- Document excerpt

Thanks. I did not realize that the anti-symmetrized Sx eigenstate is the same as the anti-symmetrized Sz eigenstate. I was also thinking of the electrons as 2 distinct electrons. Maybe it is better to think of them as one wave, and they only become electrons after observations. –  Roger Aug 16 '11 at 0:28
    
"Since electrons are fermions, we take the anti-symmetric combination." The fact that the particles are fermions and that the total $S_z=0$ does not imply that they must be in the singlet state that you wrote. This is only so if this spin part is combined with a symmetric orbital wave-function. If the orbital wave-function is anti-symmetric, then the spin part can be symmetric, and this means a different entangled state (triplet Sz=0 component). And if the experiment does not distinguish the two, no quantum mechanical property can be inferred from the fact of perfect correlation. –  Slaviks Aug 17 '11 at 6:10
    
@Slaviks; You're right, I simplified in order to avoid complicating the lesson. The simplification is the assumption that the complete description of the electron is given by what I wrote down, that is, the spin of the electron. In every other respect, we assume that the electron states are identical. This is compatible with the original poser's description of the problem, which makes no mention of dependency on position. –  Carl Brannen Aug 17 '11 at 15:14
    
@Carl: "the original poser's description of the problem, which makes no mention of dependency on position." except that they are detected by two space-time separated events (you also discuss "two portions of wavefucntion"). But this is hair splitting on my part, the essential point is that the described experiment alone does not prove that quantum correlations are any stronger than classical ones. Only assuming non-zero initial entanglement (very quantum notions) requires us to invoke quantum explanation down the road –  Slaviks Aug 17 '11 at 16:22

Quantum mechanics has one peculiar and highly counterintuitive property:

If you know the complete state of a compound system $S$, this does not necessarily imply you know the complete state of either of the subsystems!

The quantum state you are after looks like this: $$\frac{1}{\sqrt{2}} \left( \langle \uparrow \downarrow | - \langle \downarrow \uparrow| \right)$$

Since this is an entangled state, this means that you cannot decompose this into some product of the form $$ \langle \psi_A | \otimes \langle \psi_B | $$

In a way, it is therefore nonsensical to ask what the state of one of the electrons is! If you want to talk about one of the subsystems only, you must make use of the density-matrix formalism. An application of this would show that for the state I've depicted above, the individual spins are as undetermined as possible, being up or down with exactly equal probability.

- Data

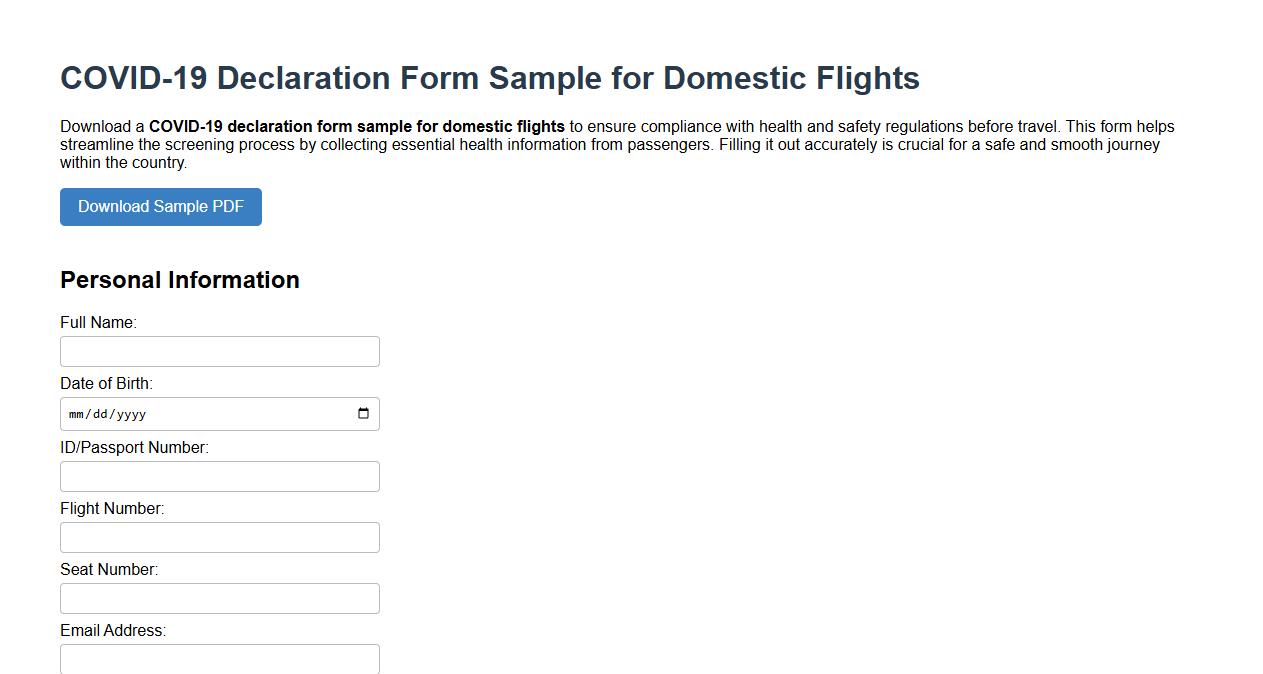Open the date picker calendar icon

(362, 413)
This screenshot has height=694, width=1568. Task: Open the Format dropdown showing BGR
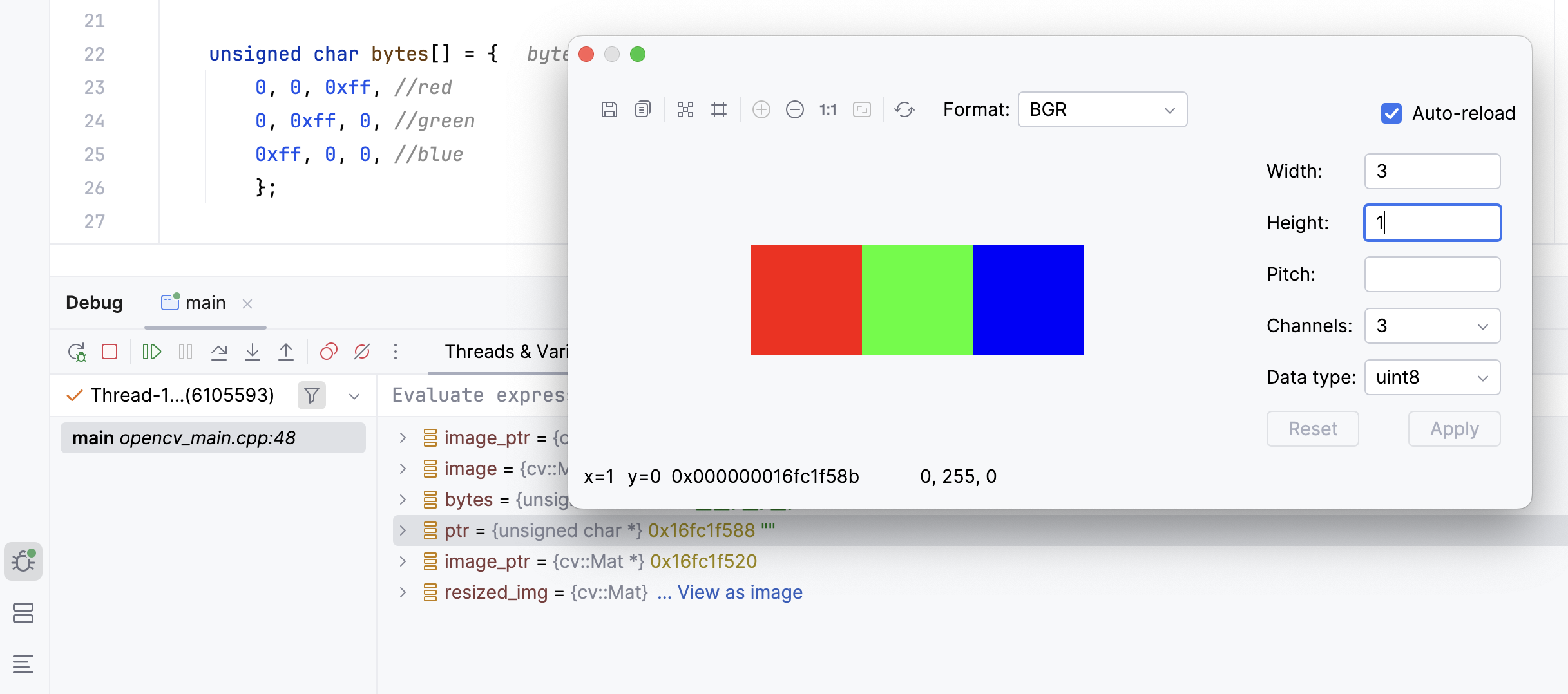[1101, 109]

- Aim
In the electron spin discussion above, what formalism must you use to talk about only one of the subsystems?

- Finished answer
The density-matrix formalism.